Its gleaming white, air-conditioned premises thrived during the Untac period, in spite of its location on a pot-holed, rubbish-filled road, for which it financed repairs.

However, its competitor Lucky Market had a strategic location and undercut prices. "People have moved further south in the city," admitted Parr. "Lucky Market also has a different target audience."

Other supermarkets have opened, such as the Suntan on Monivong , and the Bayon is enlarging its premises.

Le Shop will expand its bakery and redevelop its premises with cold and dry store equipment at a cost of a further $150,000.

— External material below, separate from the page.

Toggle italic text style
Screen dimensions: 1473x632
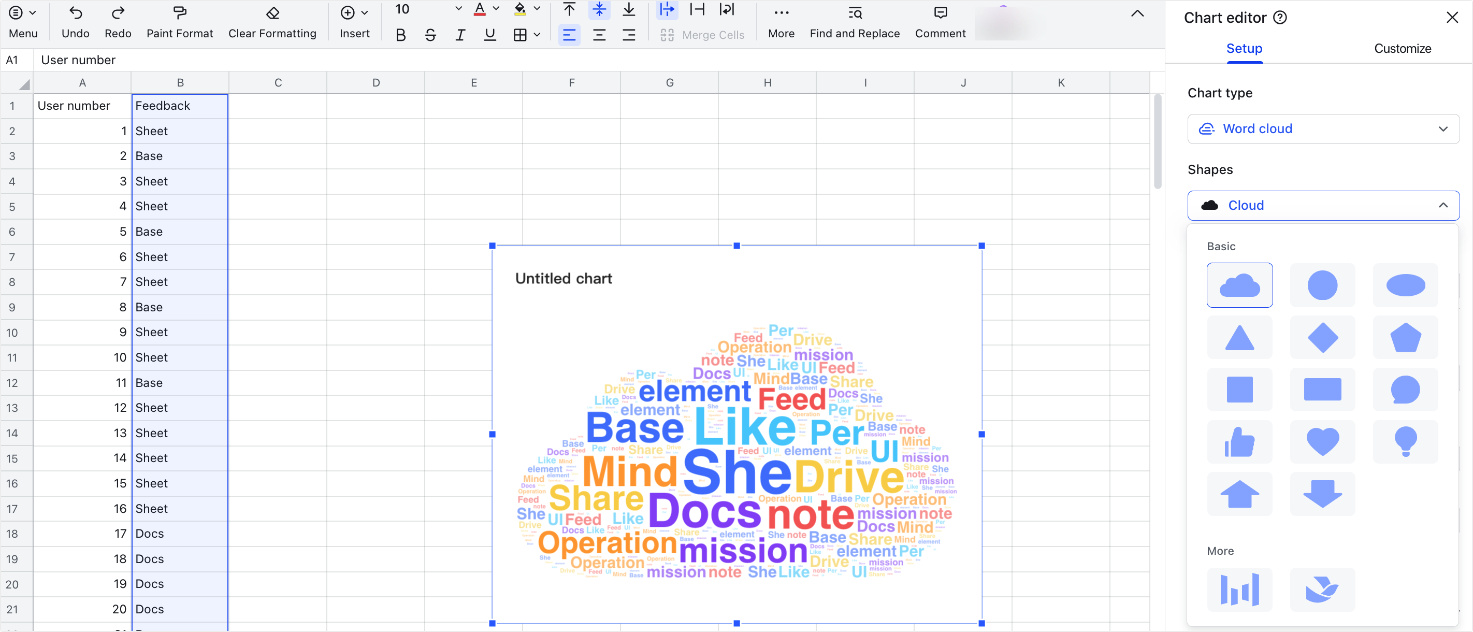(x=460, y=35)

Parr said they currently supply about fifty clients, including leading hotels and restaurants, as well as other retailers.

Meanwhile, Seven Seven, is scheduled to begin supermarket trading in late November at No. 13, Street 90, formerly the site of Crackers restaurant.

It is targeting uptown shoppers, and will include a restaurant called Corner Cafe.

Albert Kang, Singaporean general manager of Seven Seven and ex-business manager of Le Shop, said: "We realize how lacking Phnom Penh is in supermarkets."

The shop, which will be open from 7am to 10pm, is a partnership between Seven Seven, distributors of Walls and Paris Glacé ice cream, and Transair Cambodia. Transair has invested 65 per cent of the $200,000 investment.

"Seven Seven becomes a division of Transair," explained Kang, whose partner in Seven Seven is Indian businessman Victor Malhotra. "Malhotra and I become one of the shareholders."

Their main produce will be prime frozen meat from Australia, Britain, France and Singapore, and foreign vegetables .

Seven Seven will also sell vegeburgers, vege-tacos and pasta.

A service counter will sell air tickets, phone cards and stamps and staff will take mail to the post office every day. Kang described it as "one-stop shopping."

The two floor restaurant with 20 tables will serve snacks, full meals and breakfasts. There will be car parking and a small playground for children.